Mientras hablaba, Max miraba todo el
tiempo al espejo.
—No lo diría.
—Ey, Al, acá el chico vivo dice
que no diría lo que piensa.
—Está bien, puedo oírte —dijo
Al desde la cocina, que con una botella de ketchup mantenía abierta la
ventanilla por la que se pasaban los platos—. Escuchame, chico vivo
—le dijo a George desde la cocina—, alejate de la barra. Vos, Max,
correte un poquito a la izquierda —parecía un fotógrafo dando
indicaciones para una toma grupal.
—Decime, chico vivo —dijo Max—.
¿Qué pensás que va a pasar?
George no respondió.
—Yo te voy a contar —siguió Max—.
Vamos a matar a un sueco. ¿Conocés a un sueco grandote que se llama
Ole Andreson?
—Sí.
—Viene a comer todas las noches,
¿no?
—A veces.
—A las seis en punto, ¿no?
—Si viene.
—Ya sabemos, chico vivo —dijo
Max—. Hablemos de otra cosa. ¿Vas al cine?
—De vez en cuando.
—Tendrías que ir más seguido.
Para alguien tan vivo como vos, está bueno ir al cine.

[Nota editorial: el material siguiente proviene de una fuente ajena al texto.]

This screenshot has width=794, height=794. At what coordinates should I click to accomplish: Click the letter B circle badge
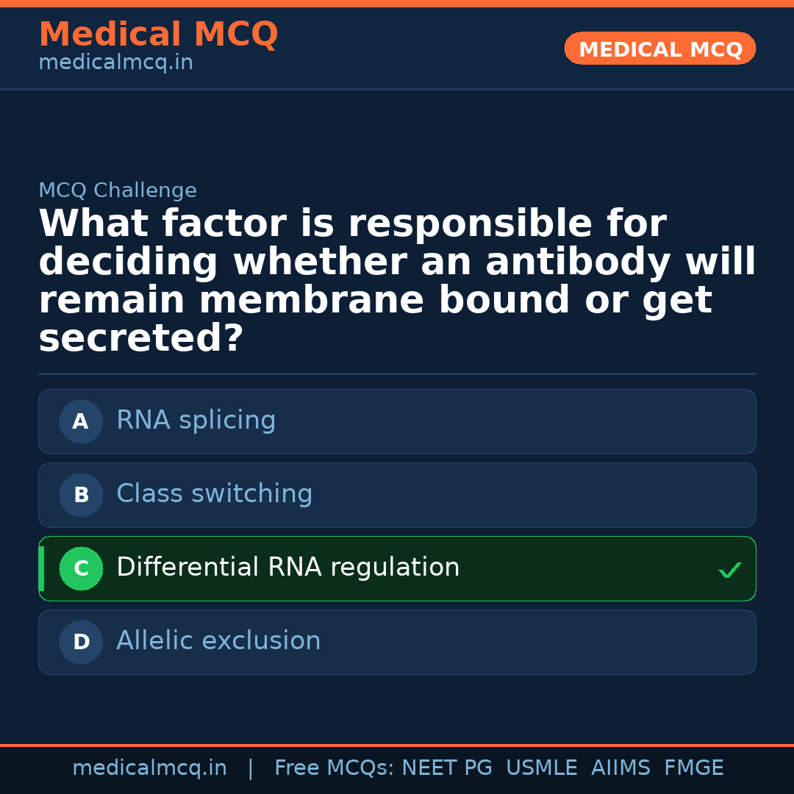point(81,496)
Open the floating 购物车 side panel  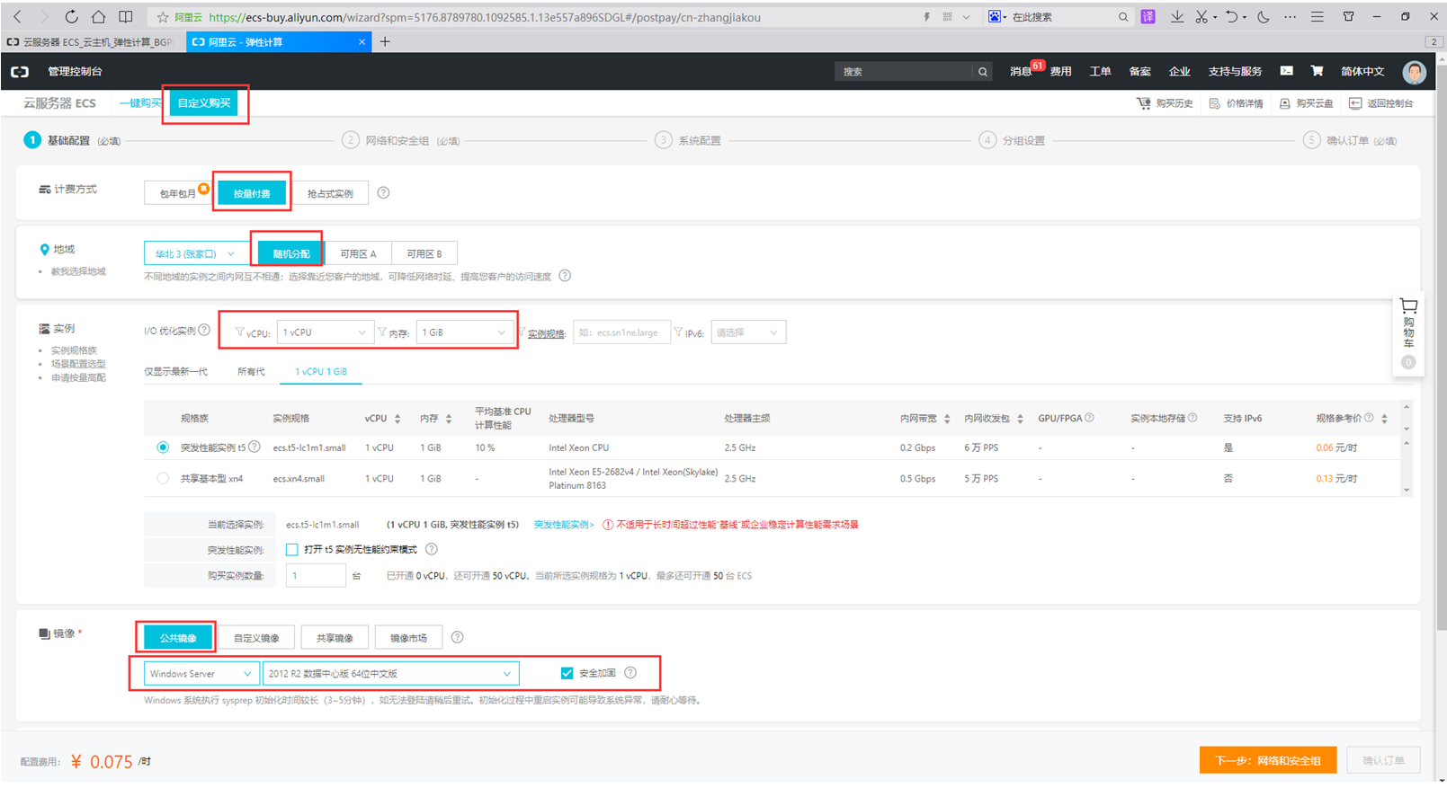point(1408,332)
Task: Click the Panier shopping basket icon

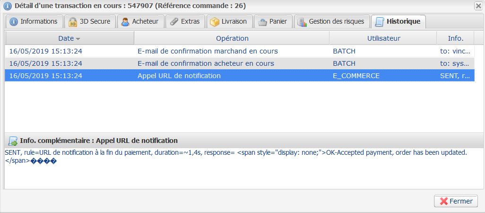Action: (262, 22)
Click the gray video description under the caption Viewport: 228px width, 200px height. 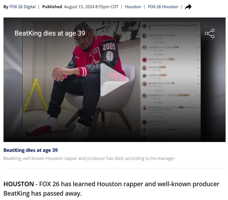89,159
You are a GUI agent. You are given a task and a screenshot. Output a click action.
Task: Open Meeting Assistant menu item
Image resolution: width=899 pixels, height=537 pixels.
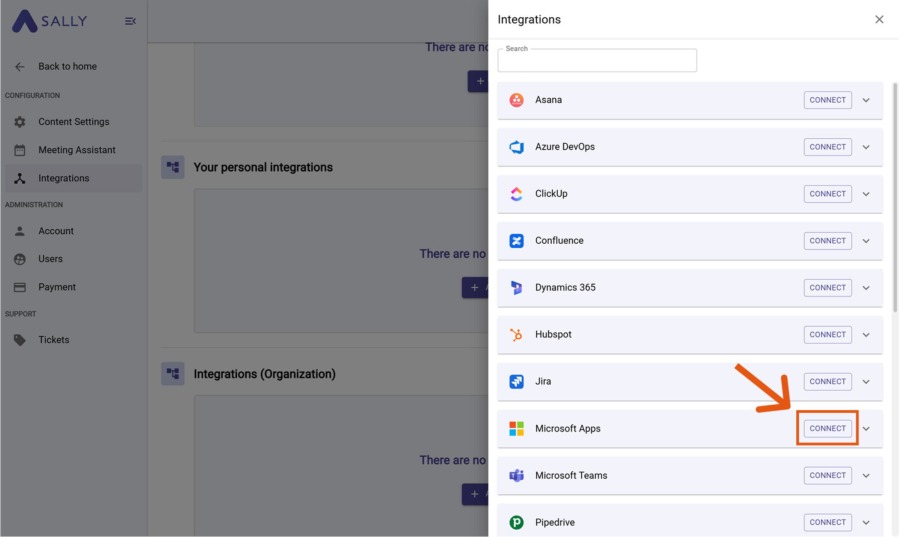pos(77,150)
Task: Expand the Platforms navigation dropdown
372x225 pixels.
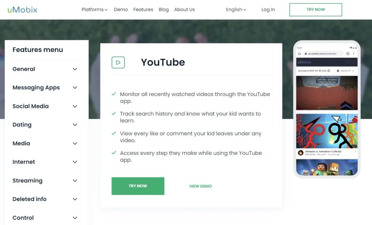Action: click(x=94, y=9)
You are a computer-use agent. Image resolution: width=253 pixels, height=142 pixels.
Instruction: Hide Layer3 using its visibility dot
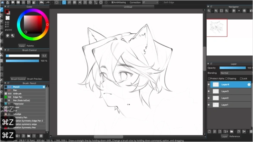(x=209, y=91)
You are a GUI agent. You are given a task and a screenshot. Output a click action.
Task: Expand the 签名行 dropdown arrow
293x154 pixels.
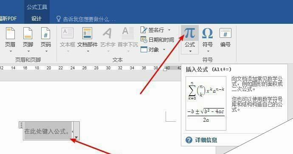coord(169,30)
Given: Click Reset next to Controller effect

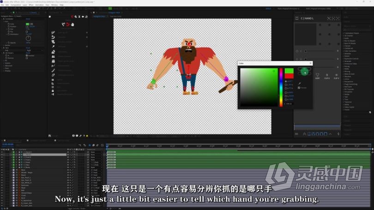Looking at the screenshot, I should tap(28, 20).
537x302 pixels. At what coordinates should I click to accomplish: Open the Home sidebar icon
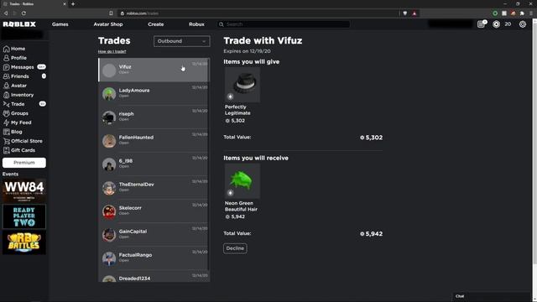tap(6, 49)
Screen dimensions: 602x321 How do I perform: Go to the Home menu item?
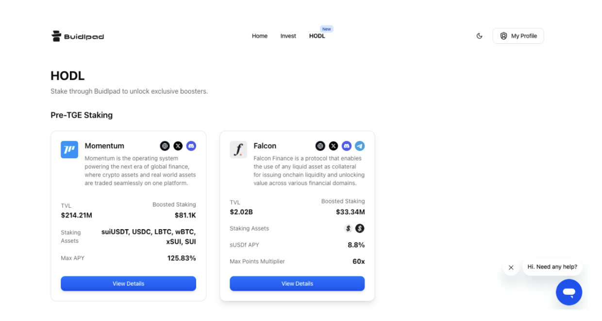260,36
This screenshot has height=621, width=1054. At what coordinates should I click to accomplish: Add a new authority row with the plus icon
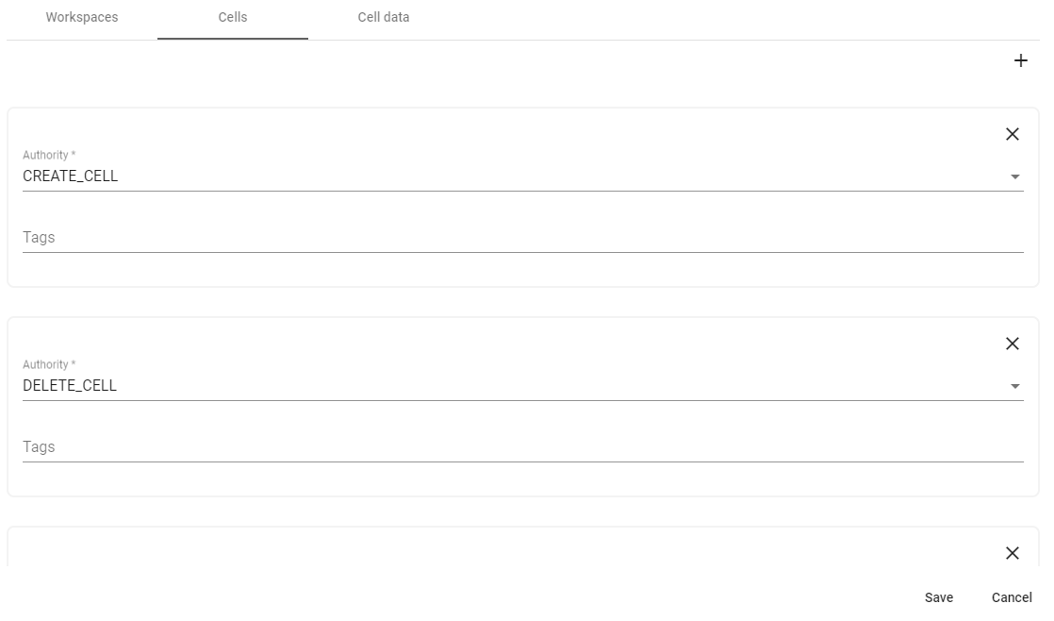(1021, 59)
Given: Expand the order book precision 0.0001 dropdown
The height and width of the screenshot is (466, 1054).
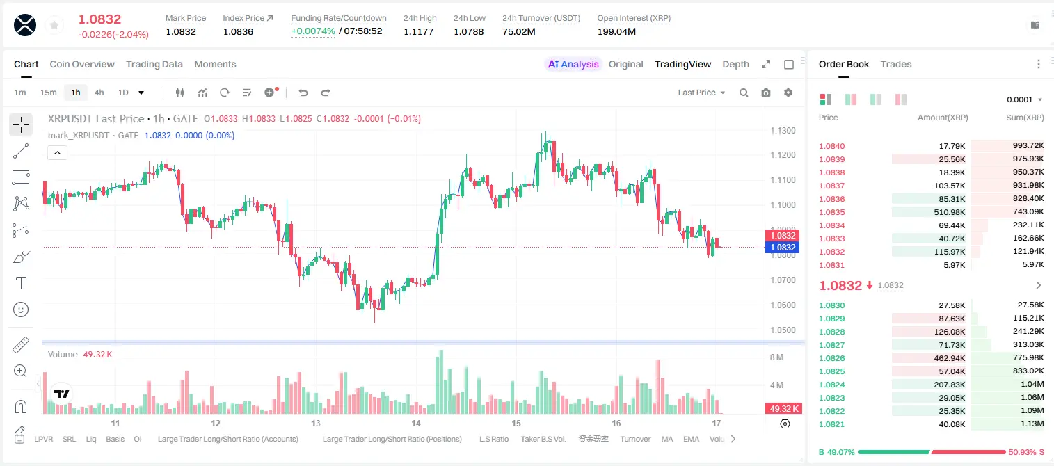Looking at the screenshot, I should coord(1025,99).
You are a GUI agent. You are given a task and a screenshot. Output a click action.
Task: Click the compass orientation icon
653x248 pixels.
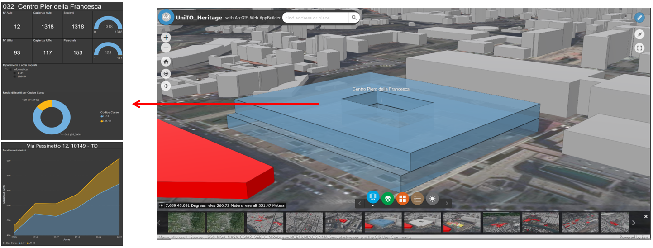tap(639, 34)
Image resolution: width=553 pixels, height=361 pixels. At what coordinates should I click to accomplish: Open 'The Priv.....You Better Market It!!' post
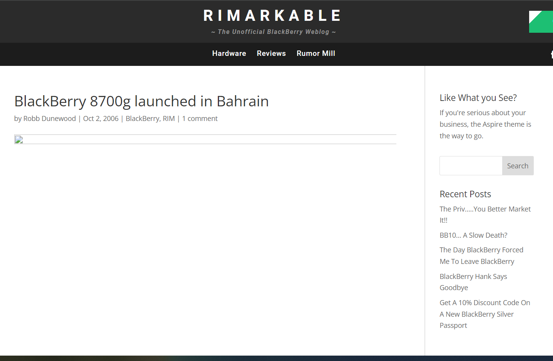click(x=485, y=209)
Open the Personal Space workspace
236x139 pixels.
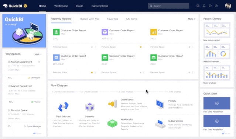tap(19, 110)
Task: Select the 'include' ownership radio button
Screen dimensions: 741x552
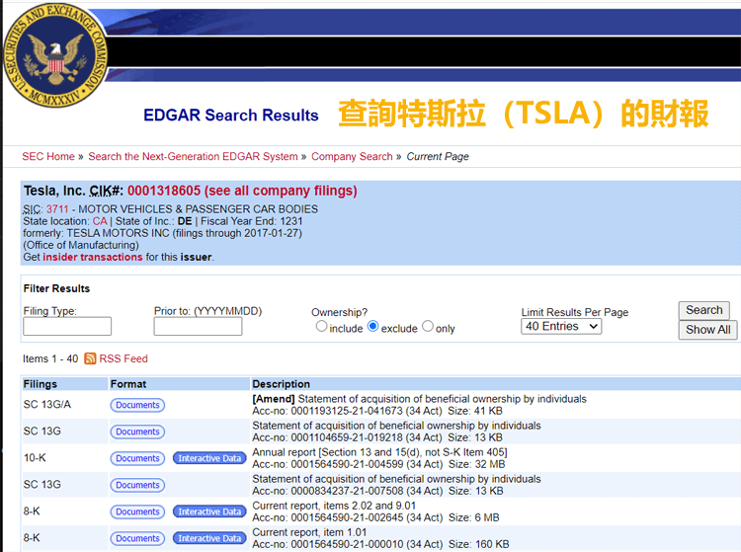Action: [x=321, y=327]
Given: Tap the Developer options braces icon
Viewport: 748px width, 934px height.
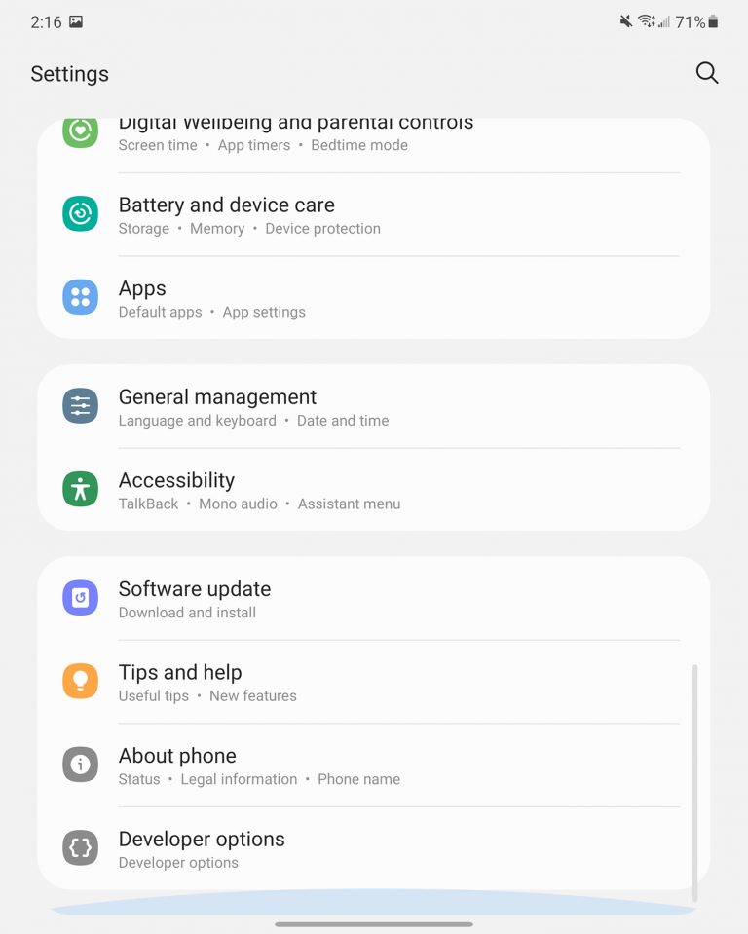Looking at the screenshot, I should tap(81, 847).
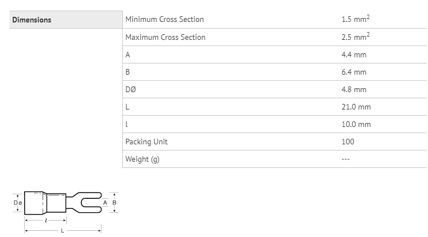Screen dimensions: 428x237
Task: Select the Packing Unit label
Action: [146, 142]
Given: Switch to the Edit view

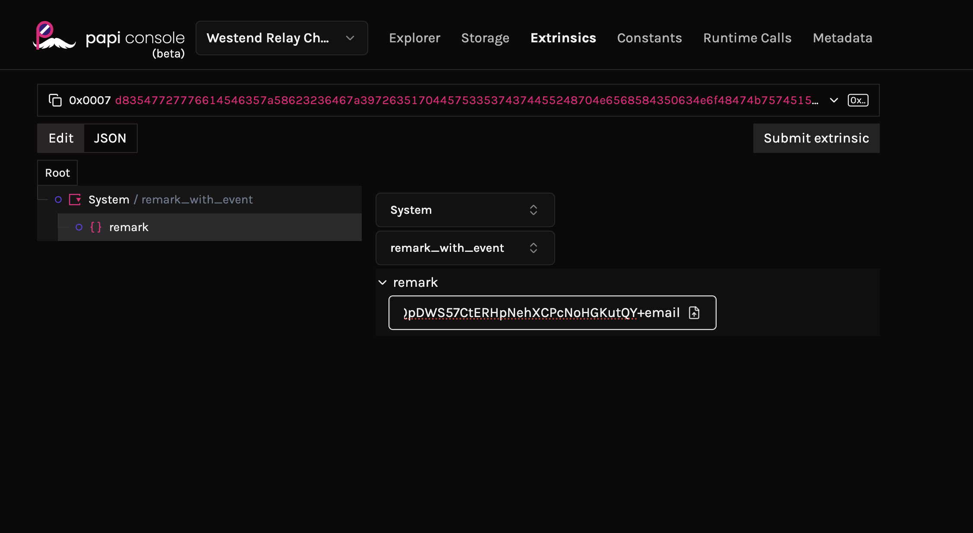Looking at the screenshot, I should (x=61, y=138).
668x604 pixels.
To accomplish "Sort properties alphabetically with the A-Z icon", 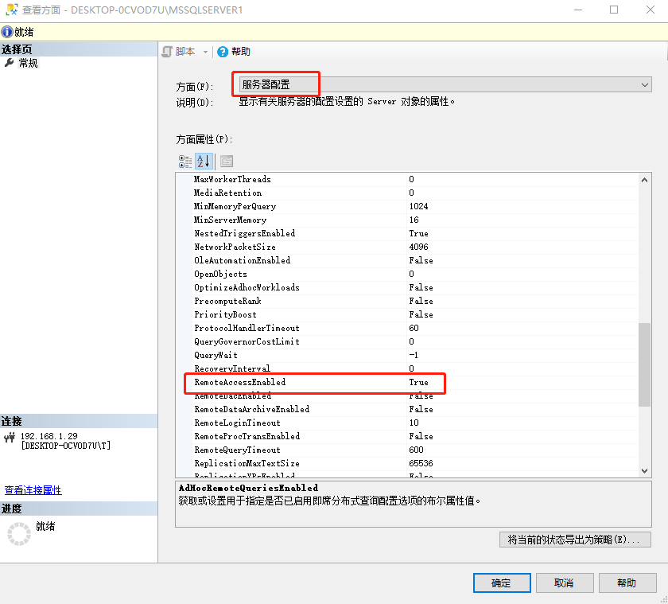I will (x=203, y=162).
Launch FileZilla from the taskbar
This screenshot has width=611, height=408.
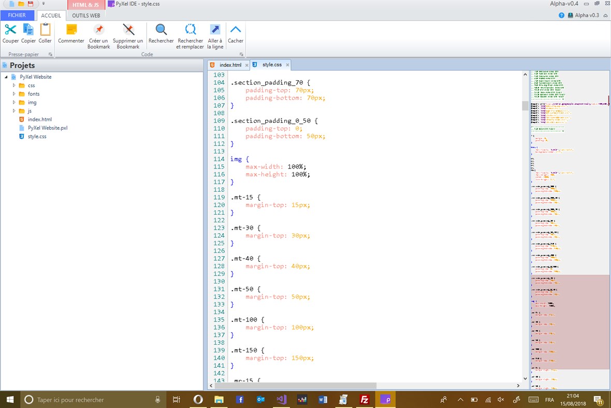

—¿Por qué van a matar a Ole
Andreson? ¿Qué les hizo?
—Nunca tuvo la oportunidad de
hacernos algo. Jamás nos vio.
—Y nos va a ver una sola vez —dijo
Al desde la cocina.
—¿Entonces por qué lo van a
matar? —preguntó George.
—Lo hacemos para un amigo. Es un
favor, chico vivo.
—Callate —dijo Al desde la
cocina—. Hablás demasiado.
—Bueno, tengo que divertir al
chico vivo, ¿no, chico vivo?
—Hablás demasiado —dijo Al—.
El negro y mi chico vivo se divierten solos. Los tengo atados como una
pareja de amigas en el convento.
—¿Tengo que suponer que estuviste
en un convento?
—Uno nunca sabe.
—En un convento judío. Ahí
estuviste vos.
George miró el reloj.
—Si viene alguien, decile que el
cocinero salió, si después de eso se queda, le decís que cocinás
vos. ¿Entendés, chico vivo?
—Sí —dijo George—. ¿Qué nos
harán después?
—Depende —respondió Max—. Esa
es una de las cosas que uno nunca sabe en el momento.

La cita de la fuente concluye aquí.